Their scenes provide the best action, whether they’re squaring off against each other or zip-lining into a side-of-a-mountain battle that must be thrilling for anyone who hasn’t seen Cirque du Soleil’s “Ka.” Chu stages their fight scenes with the balletic grace appropriate for a director best known for two “Step Up” movies and the Justin Bieber concert film — the latter of which also involved what some people consider dancing.
Most of the fun comes from Johnson and, as the original G.I. Joe, Bruce Willis.

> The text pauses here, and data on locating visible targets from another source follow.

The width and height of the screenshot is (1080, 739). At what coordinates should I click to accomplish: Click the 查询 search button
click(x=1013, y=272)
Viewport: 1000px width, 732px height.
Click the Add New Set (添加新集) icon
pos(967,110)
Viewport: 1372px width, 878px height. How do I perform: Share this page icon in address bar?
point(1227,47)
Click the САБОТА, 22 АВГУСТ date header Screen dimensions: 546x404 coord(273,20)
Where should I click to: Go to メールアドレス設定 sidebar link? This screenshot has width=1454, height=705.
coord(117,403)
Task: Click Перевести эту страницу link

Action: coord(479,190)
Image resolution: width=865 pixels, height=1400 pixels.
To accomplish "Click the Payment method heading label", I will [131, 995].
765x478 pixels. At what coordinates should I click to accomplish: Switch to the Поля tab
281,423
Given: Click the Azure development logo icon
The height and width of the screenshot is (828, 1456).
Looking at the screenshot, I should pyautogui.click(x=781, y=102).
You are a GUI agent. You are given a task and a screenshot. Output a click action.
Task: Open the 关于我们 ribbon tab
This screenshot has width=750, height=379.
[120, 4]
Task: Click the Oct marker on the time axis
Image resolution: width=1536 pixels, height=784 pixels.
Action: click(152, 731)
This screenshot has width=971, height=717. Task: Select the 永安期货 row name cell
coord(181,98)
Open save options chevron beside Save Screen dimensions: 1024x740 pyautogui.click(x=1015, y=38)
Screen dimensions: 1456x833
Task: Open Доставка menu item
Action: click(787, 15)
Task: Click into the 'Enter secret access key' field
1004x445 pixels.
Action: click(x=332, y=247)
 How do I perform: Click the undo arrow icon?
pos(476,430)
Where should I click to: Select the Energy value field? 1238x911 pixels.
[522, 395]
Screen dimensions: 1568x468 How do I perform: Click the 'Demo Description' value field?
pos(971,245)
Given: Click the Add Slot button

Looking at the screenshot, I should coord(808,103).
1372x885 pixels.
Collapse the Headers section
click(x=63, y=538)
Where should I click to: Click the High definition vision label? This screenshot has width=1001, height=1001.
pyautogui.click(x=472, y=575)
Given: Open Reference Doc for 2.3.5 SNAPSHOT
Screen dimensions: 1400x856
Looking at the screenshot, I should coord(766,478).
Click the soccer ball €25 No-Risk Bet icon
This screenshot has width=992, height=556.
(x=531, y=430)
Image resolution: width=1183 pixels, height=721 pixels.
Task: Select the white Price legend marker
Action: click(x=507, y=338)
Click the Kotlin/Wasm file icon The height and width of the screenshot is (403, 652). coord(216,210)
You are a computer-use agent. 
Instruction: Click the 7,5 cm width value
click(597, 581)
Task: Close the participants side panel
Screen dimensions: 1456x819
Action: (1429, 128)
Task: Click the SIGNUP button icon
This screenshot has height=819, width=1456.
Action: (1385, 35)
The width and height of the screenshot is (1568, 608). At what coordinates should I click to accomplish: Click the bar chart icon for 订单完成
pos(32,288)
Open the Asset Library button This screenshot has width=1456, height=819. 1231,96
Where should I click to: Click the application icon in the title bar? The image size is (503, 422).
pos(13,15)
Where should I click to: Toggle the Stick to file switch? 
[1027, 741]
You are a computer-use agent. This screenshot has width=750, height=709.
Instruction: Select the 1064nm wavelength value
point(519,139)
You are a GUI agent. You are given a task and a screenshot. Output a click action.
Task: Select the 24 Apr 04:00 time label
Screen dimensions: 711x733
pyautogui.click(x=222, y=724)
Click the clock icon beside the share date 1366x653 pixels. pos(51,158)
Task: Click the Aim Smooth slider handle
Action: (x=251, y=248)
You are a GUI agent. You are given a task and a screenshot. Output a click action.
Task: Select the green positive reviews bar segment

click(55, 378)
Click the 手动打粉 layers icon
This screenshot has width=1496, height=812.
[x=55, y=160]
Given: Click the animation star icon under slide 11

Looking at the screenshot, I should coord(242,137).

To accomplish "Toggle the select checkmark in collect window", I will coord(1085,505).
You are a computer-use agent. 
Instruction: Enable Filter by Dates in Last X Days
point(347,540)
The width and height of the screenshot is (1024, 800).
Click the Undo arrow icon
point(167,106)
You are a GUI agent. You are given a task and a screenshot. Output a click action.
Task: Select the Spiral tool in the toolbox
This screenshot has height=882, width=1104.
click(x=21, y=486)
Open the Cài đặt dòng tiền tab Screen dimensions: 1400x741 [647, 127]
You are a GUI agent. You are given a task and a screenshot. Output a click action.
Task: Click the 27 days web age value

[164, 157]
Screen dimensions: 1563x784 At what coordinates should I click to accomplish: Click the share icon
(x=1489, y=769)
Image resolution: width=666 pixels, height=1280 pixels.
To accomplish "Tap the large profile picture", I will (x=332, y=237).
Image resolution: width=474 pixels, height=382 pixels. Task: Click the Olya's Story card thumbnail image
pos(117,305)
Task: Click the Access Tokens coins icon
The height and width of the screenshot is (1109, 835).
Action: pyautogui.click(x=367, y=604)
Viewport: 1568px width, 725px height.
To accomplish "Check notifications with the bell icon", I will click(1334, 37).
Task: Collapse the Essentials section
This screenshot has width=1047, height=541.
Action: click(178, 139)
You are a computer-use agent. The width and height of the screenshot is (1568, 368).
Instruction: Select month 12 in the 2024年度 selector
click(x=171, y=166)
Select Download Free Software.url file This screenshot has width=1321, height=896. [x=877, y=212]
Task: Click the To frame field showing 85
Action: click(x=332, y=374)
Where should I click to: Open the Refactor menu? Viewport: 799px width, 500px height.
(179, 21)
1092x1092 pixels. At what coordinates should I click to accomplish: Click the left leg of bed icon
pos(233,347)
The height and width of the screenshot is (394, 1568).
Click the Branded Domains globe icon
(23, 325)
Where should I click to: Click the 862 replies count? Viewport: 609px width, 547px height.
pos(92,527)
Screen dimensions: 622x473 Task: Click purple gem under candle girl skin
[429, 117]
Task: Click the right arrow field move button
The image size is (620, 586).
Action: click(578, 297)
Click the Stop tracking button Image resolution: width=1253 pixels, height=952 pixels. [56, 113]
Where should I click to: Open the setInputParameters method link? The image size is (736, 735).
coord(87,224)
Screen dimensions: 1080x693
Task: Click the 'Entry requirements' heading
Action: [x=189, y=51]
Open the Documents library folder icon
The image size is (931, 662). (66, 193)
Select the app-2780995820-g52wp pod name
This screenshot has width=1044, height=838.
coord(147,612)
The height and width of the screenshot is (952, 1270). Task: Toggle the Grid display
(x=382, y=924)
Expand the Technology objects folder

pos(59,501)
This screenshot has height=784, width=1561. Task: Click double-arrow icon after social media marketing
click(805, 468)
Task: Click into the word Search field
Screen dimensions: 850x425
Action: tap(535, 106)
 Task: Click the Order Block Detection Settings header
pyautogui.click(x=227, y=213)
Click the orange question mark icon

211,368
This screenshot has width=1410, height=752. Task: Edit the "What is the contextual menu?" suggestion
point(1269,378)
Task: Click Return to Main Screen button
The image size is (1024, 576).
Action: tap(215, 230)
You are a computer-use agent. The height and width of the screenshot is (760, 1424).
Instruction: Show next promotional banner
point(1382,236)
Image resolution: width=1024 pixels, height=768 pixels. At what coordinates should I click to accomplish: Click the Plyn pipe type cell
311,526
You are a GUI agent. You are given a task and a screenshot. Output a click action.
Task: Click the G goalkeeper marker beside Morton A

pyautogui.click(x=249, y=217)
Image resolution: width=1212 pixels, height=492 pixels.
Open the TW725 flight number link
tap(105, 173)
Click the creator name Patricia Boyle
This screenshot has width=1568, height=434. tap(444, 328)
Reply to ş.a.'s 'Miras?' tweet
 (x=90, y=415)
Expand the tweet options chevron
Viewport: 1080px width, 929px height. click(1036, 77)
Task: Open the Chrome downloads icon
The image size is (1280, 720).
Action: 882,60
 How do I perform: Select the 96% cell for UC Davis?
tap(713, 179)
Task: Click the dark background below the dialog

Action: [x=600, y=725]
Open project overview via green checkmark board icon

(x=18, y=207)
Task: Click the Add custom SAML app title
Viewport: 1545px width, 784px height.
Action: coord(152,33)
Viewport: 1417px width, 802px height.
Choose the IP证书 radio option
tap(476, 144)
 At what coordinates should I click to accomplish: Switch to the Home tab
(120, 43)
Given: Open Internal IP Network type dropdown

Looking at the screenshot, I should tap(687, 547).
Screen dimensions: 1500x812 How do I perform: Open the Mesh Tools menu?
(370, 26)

The action vets class up the joint while bringing the requisite deadpan swagger, not to mention their respective trademark grins and smirks. They’re both highly entertaining. They’re just not really playing characters. Johnson is essentially being The Rock while Willis deviates only slightly from his standard action-movie hero.
Then again, no one else is given much in the way of character development. “Retaliation” remains leaps and bounds ahead of “The Rise of Cobra.” It’s a stunning reclamation of a presumed-dead franchise.
At this pace, “G.I. Joe” could crank out a genuinely good movie after only five or six more tries.